Growth and Development of Horticultural Crops (1+1)

Physiological changes
1. Water uptake

• Seed germination starts with the imbibition of water by dry seed coat. Due to imbibition of water the seed coat becomes more permeable to O2 and water and less resistant to outward growth of embryo. After imbibition, the inner contents of the seed increase in volume, thereby exerting pressure on the seed coat leading to rupture of the seed coat. The plumule and radical emerge thereafter.

2. Respiration

• After initiation of germination process, enormous energy is required for various biochemical changes which are met through rapid increase in respiration rate. Sucrose is probably the respiratory substrate at this stage which is provided by endosperm. In oilseeds and pulses, the lipids and proteins respectively are converted into sucrose by suitable biochemical reactions.

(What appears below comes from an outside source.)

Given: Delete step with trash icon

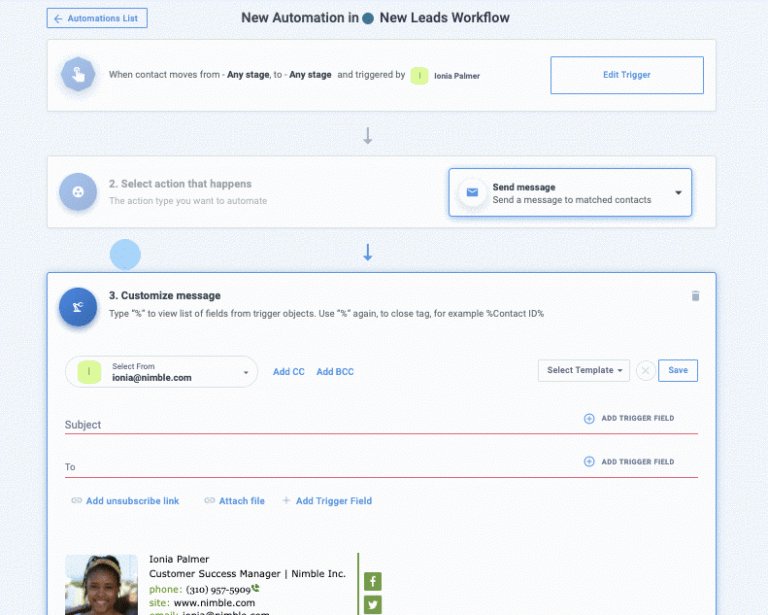Looking at the screenshot, I should [696, 296].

3. Mobilization of reserve materials

• As germination progresses, there is mobilization of reserve materials to provide.

Biochemical Changes
1. Nucleic acids

• In monocots, during imbibition, there is a rapid decrease of DNA and RNA contents in the endosperm with a simultaneous increase in the embryonic axis. High concentration of RNA in the embryonic axis precedes cell division. Due to more cell division DNA content is increased.

2. Carbohydrates

• Insoluble carbohydrates like starch are the important reserve food of cereals in the endosperm. During germination, starch is hydrolysed first into maltose in the presence of alpha-amylase and ß - amylase and then maltose is converted into glucose by maltase. The glucose is further converted into soluble sucrose and transported to growing embryonic axis. During germination, the embryonic axis secretes gibberellic acid, into the aleurone layer which causes synthesis of alpha-amylase.

3. Lipids

• Many plants like castor bean, peanut, etc, store large amount of lipids or fats as reserve food in their seeds. During germination, the fats are hydrolyzed into fatty acids and glycerol by lipase enzyme. Fatty acids are further converted into acetyl – COA by the process of ß - oxidation. The acetyl COA is further converted into sucrose via glyoxylate cycle and is transported to the growing embryonic axis.

4. Proteins

• Some plants store proteins as reserve food in their seeds. Proteins are hydrolysed into amino acids by peptidase enzyme. The amino acids may either provide energy by oxidation after deamination (removal of amino group) or may be utilized in the synthesis of new proteins.

5.Inorganic nutrients

• A number of inorganic nutrients such as phosphate, calcium, magnesium and potassium are also stored in seeds in the form of phytin. These stored nutrients are liberated during germination due to the activity of various phosphatases including phytase.